Text block Block Start

I will not say I invented this recipe, though I have not come across it yet. If you know of anyone else who does it, let me know! This variation has a whole lot more flavours going on. First and foremost is the citrusy tang of the sumac berry clusters. The second is a very smooth, but sour flavouring from wild grapes. Finally, the ultimate in flavour; raspberries. I won't even describe the epic, astoundingly beautiful taste that comes from this recipe. Just try it yourself and bow down to the beauty that is nature, for she just rocked your world.

Items needed:
-Heat source (same as before, folks!)
-Cooking Pot (just as before)
-Cheesecloth or other alternative. My first two times making this, we ended up using bug head-nets. Since then I have always carried a bug head-net in my kit.
 -Pitcher
-Cups

Ingredients:
 -2 Sumac berry clusters
-1 cup of wild grape fruits (harves
-1 cup of raspberries (common, purple flowering, blackberry, etc)
-1/2 cup of other edible and in-season wild berries (blueberry is good, as is saskatoon)
-Enough water to cover fruits, and then some
-Optional ingredient: ice cubes

Recipe:
-Place fruits in pot and fill with water
-Optional step: Mash fruits. Not really needed, as the heat will burst the fruits, and the final step will mash them anyways.
-Cover and bring to boil
-Boil for five minutes, or simmer for ten
-Let cool
-When still warm, pour liquid and fruits through cheesecloth or head-net and wring the fruit out into pitcher.

I love this beverage, as it is extremely sweet, and all natural. No sweetener is needed. Each fruit you add just increases the flavours. The first time I did this was on a Basic Hunter-Gatherer course in late-September (Leaves Chaning Colour Moon), and we could not get enough of this drink!

4) Raspberry Wild Rice
An amazing recipe I first experienced back in late winter of this year. Since then, I have researched all I could, and found some traditional ingredients to bring this amazing dish into a more traditional diet.

Text block Block End

Check your understanding:
• a. Decide whether each statement agrees with the wild foods recipe text. For each, answer yes or no and quote the words from the text that decide it.
(i) The drink needs an added sweetener.
(ii) Mashing the fruits is optional.
(iii) The fruits should be boiled for ten minutes.
• b. Continue the wild foods recipe text, starting right after its last sentence.

Data listing Block Start

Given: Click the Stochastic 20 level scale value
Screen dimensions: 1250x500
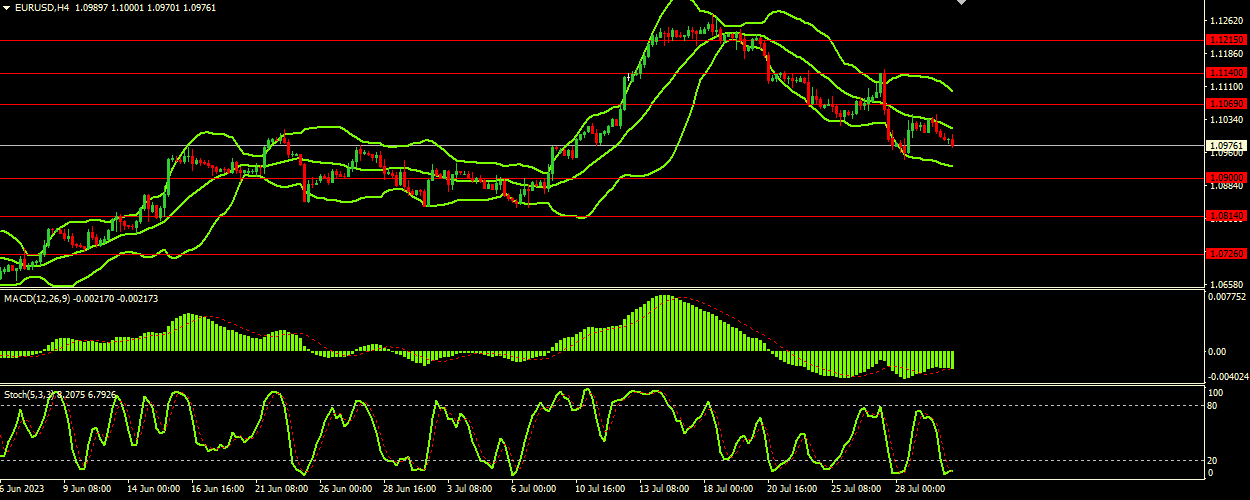Looking at the screenshot, I should [1214, 460].
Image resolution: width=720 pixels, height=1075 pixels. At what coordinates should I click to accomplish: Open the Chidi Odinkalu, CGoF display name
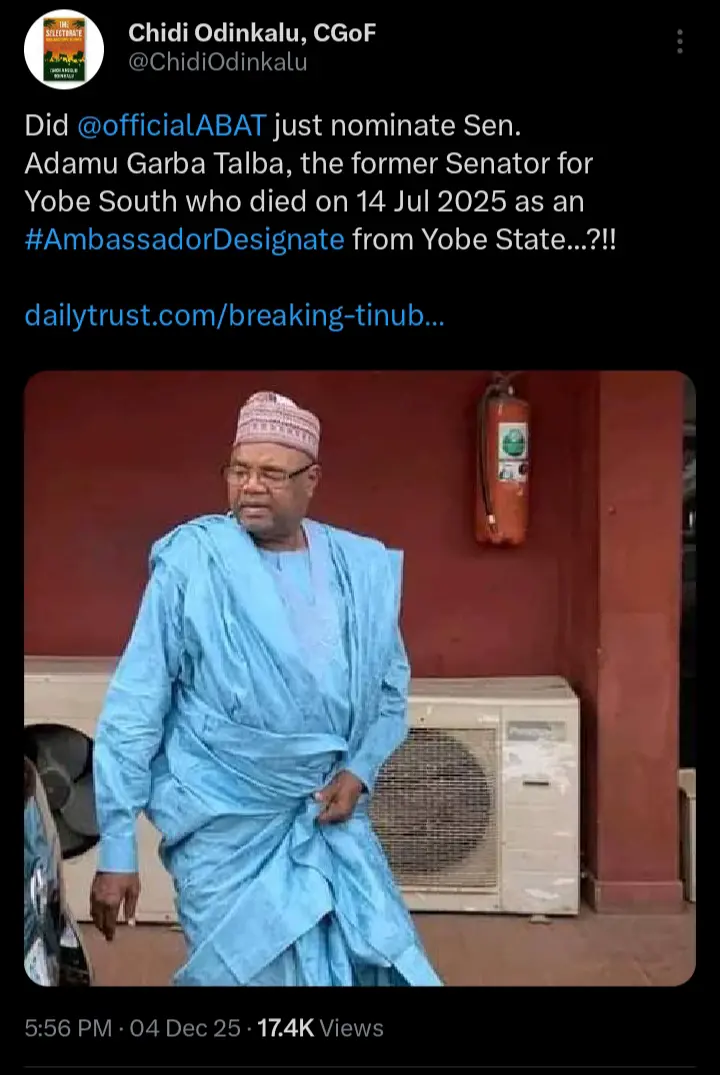tap(252, 32)
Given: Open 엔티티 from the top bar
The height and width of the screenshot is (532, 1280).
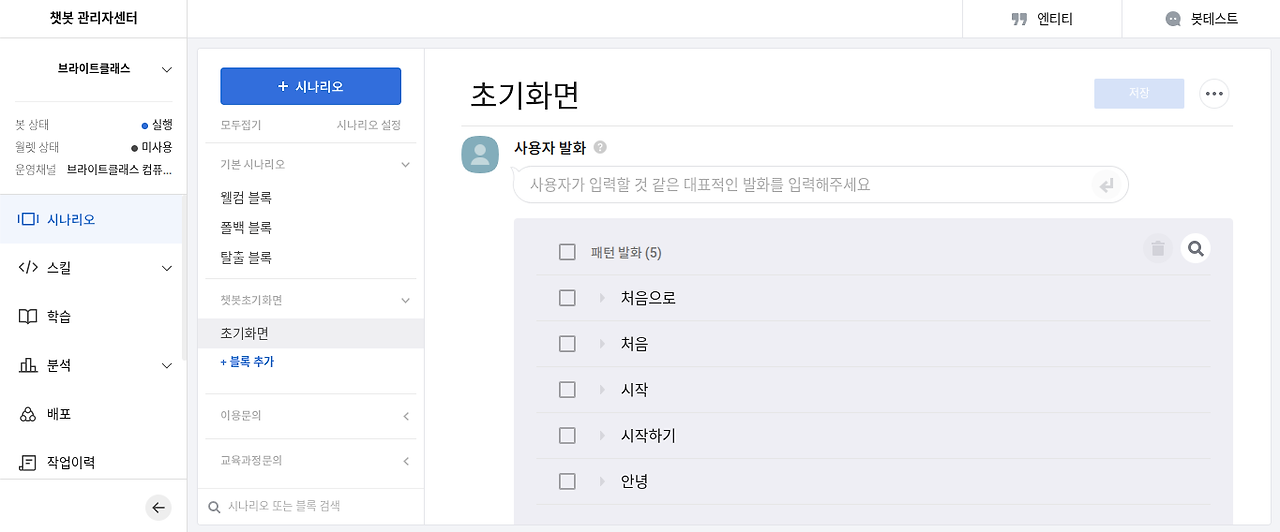Looking at the screenshot, I should pos(1041,19).
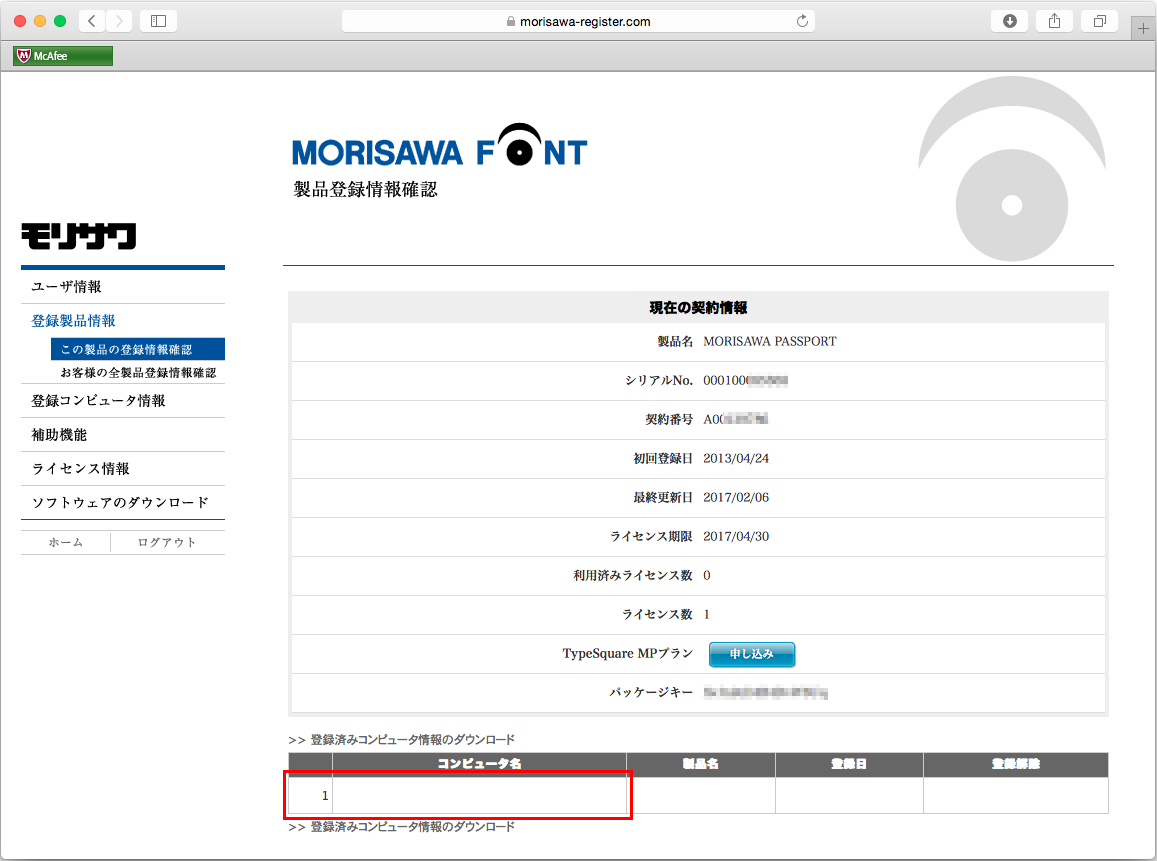This screenshot has height=861, width=1157.
Task: Open お客様の全製品登録情報確認 submenu item
Action: pyautogui.click(x=138, y=373)

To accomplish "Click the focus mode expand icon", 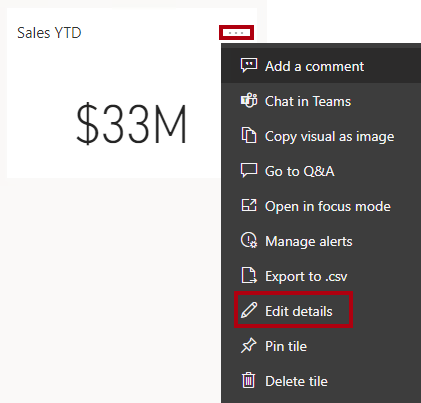I will [249, 205].
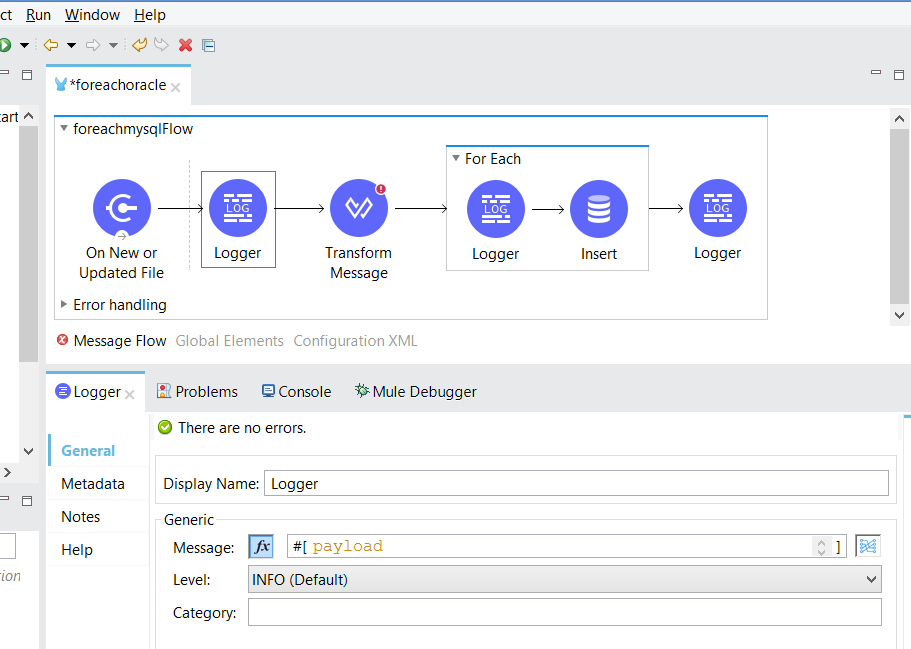Select the Logger inside the For Each scope
Screen dimensions: 911x649
point(495,210)
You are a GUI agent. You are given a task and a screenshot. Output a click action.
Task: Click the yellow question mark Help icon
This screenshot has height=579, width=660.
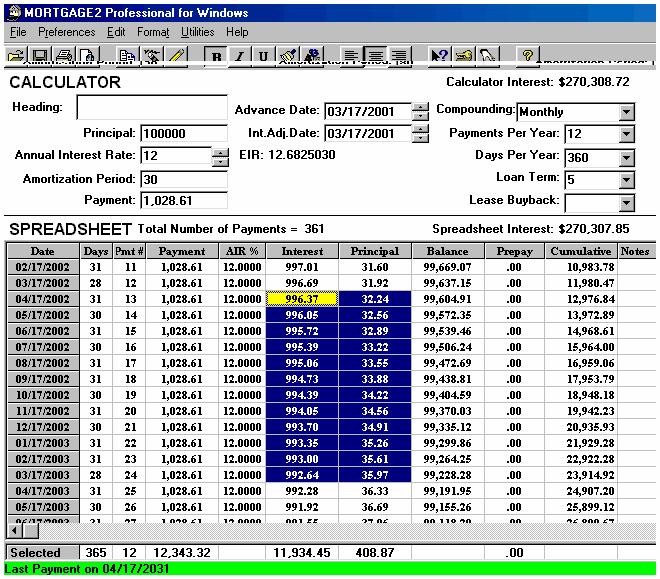(x=527, y=56)
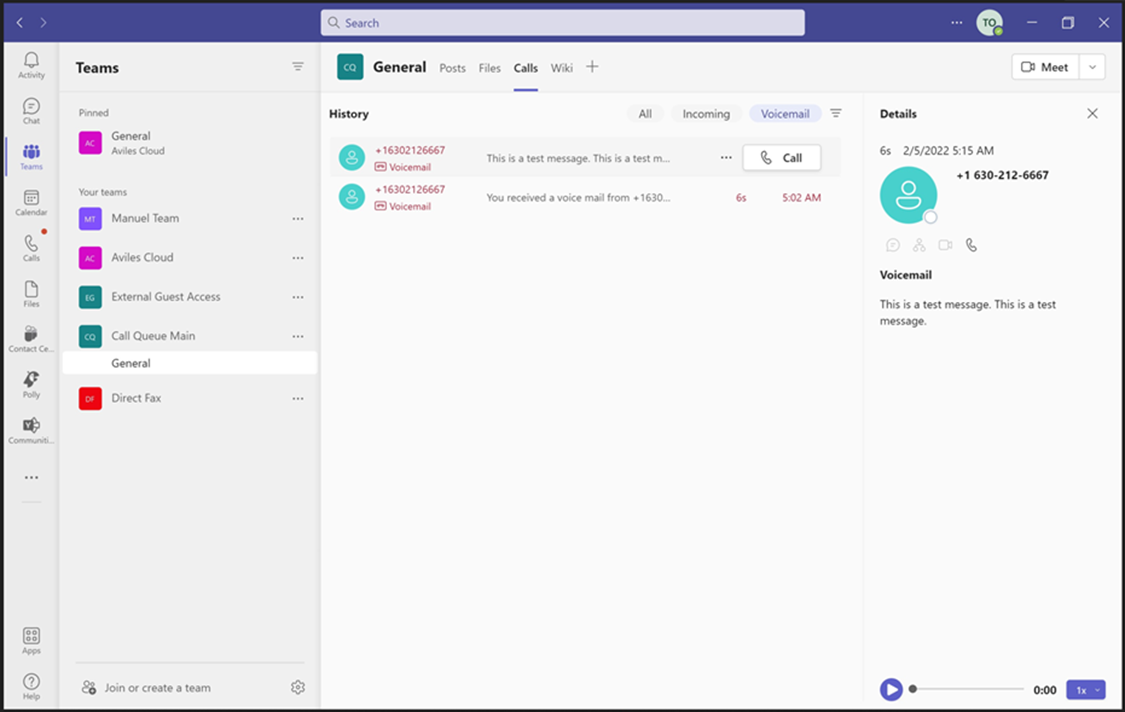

Data listing Block End

Responses to the exercise:
• a.
(i) No: "No sweetener is needed."
(ii) Yes: "Optional step: Mash fruits."
(iii) No: "Boil for five minutes, or simmer for ten"

• b.
Items needed:
-Oven
-Deep baking tray/dish (a 2 inch depth should suffice)
-Aluminum foil or lid
-Cooking pot
-Stovetop
-Ladle or big spoon

Ingredients needed
-Two or three cups of wild rice
-Three or four cups of water
-1.5 cups of raspberries
-Some cooked moose or venison (last nights' steak is great in this), maybe 1 cup of meat shredded
-Wild seasonings (Garlic mustard, wild garlic, wild leeks, wild ginger, Sweetflag root, toothwort, whatever you may have. Sweetgale nutlets/seeds are really good as a black pepper and sage substitute

Recipe:
-Fill pot with wild rice and an equal amount of water. Bring to boil and simmer for twenty minutes. If water starts to run out, add a bit more. Don't add too much, yet.
-Preheat oven to 350C
-Once that is ready, pour into baking tray.
-Add rest of the water
-Add berries and meat
-Add seasonings
-Stir evenly so all of the ingredients are mixed thoroughly
-Seal and bake for thirty minutes.
-Let cool a bit, and then serve.

This is pretty much the perfect meal in my opinion. With light seasoning of the wild herbs, you can really get a feel for the food. The wild rice is soft and puffy with texture, and the meat offers that heavy need for protein we all crave at one point or another (join us Vegetarians, join us). The berries throw in their potency with this meal, as the bake, and steam all at once. Think of it as a casserole and a stew all in one. Served cold it makes an awesome breakfast of champions.

5) Raspberry-leaf tea

Always, always, always use fresh or fully dried leaves for your wild teas!!! Partially dried is not good for the gut, believe me on this one. So either pick them and use them immediately, or dry them and save for later use.

Items:
-Heat source
-cooking pot

Ingredients:
 -1/2 cup of raspberry leaves. I suggest common red or common black raspberries.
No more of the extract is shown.